Deze dag: kunstenaarsvereniging De Ploeg opgericht
Als het ging om kunst, was er veel te ontginnen en om te woelen in Groningen. Een nieuwe kunstenaarsvereniging moest er dan ook hoognodig komen. Schilder Jan Altink bedacht de naam: de Ploeg. Leden van het eerste uur waren verder Jan Wiegers, Johan Dijkstra, George Martens en Alida Pott. De Ploeg werd opgericht op deze dag in de geschiedenis, 1 mei 1918.
Uitgangspunt was een kunstenaarsvereniging, waar iedereen lid van moest kunnen worden. Er was dan ook ruimte voor alle gezindten. Al waren het binnen de club met name de vooruitstrevenden, die nadrukkelijk zochten naar aansluiting bij de internationale avant-garde.
Als Jan Wiegers in 1920 gaat kuren in Davos vanwege tuberculose, raakt hij in het sanatorium bevriend met de Duitse schilder Ernst Ludwich Kirchner. Bij terugkomst ‘laat hij zijn Groningse kunstmakkers weten dat hij het heeft gevonden.’ Het enthousiasme van Wiegers is groot, aldus Ploegkenner Han Steenbruggen.

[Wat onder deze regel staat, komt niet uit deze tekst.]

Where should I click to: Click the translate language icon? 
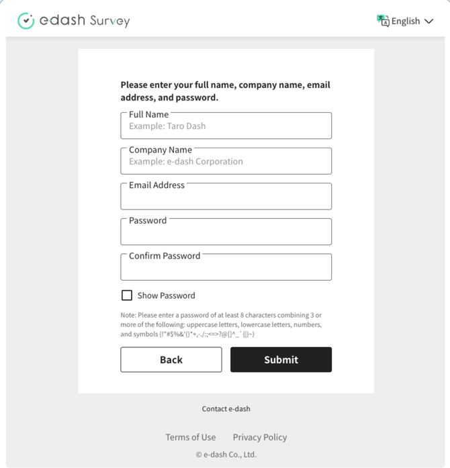coord(383,21)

Jan Wiegers en Alida Pott nemen de ‘voorhoede binnen de Ploeg’ mee in hun enthousiasme. Kunstenaars die zich bij voorbeeld afzetten tegen de traditionele, academische manier van schilderen. Er zijn serieuze internationale contacten. Dankzij Wiegers wordt er anders geschilderd. De schilderijen krijgen een mooie, matte, fluweelzachte verfhuid. Het zijn niet meer van die ‘glimmende schilderijen’. Dat komt omdat Wiegers leert van Kirchner, hoe olieverf te mengen met bijenwas en benzine (‘wel goed schudden!’, aldus Steenbruggen).
Het Groninger landschap neemt voortaan een belangrijke plaats in. Schilderen in de open lucht wordt de norm. Blauwborgje, een boerderij aan het Reitdiep, is een geliefde plek om te schilderen. Bij veel schilders is de horizon relatief hoog geplaatst en ze gebruiken sterk contrasterende kleurvlakken.

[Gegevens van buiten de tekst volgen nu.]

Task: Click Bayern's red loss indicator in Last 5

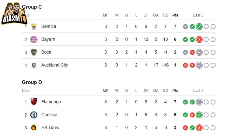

In hun houtsnedes gebruiken de Ploegleden graag vurenhout, waarin met de guts grove afbeeldingen worden gemaakt. Ambachtelijk en naturel zijn de kernwoorden, zoals de bijenwas een geschenk van de natuur voor het maken van schilderijen blijkt te zijn. Ploeglid Hendrik Nicolaas Werkman gaat in zijn prachtige druksels terug naar de eenvoud van een handpers.
Je zou, deze denktrant volgend, concluderen dat het geen toeval kán zijn, dat de internationale dag van de Arbeid is gekozen als oprichtingsdatum. De vereniging bruist na de oprichting van de artistieke activiteiten, maar ook van de botsingen tussen de moderne inzichten en het bestaande, behoudende. Het levert de eerste jaren de beste kunst op.
De Ploeg is daarnaast vooral een vereniging, met de gezelligheid die daar bij hoort. Hendrik de Vries, die goed bevriend is met Ploegschilders als Jan van der Zee en Wobbe Alkema, wordt pas laat lid. Wellicht omdat hij niet zo dol is op het royale drankgebruik van zijn kunstbroeders. Hij spreekt smalend over ‘de Kroeg’ als hij het heeft over de schildersgroep.
Groninger kunstkring De Ploeg bestaat inmiddels meer dan een eeuw. De leden exposeren tot op de dag van vandaag binnen en buiten de provincie Groningen. Een korte bloeiperiode in de jaren twintig leverde bijzondere kunst op. Kleurrijk, ambachtelijk, volks, Gronings, toegankelijk. Kunst die zich ontwikkelde door de oprichting van De Ploeg op deze dag, 1 mei 1918.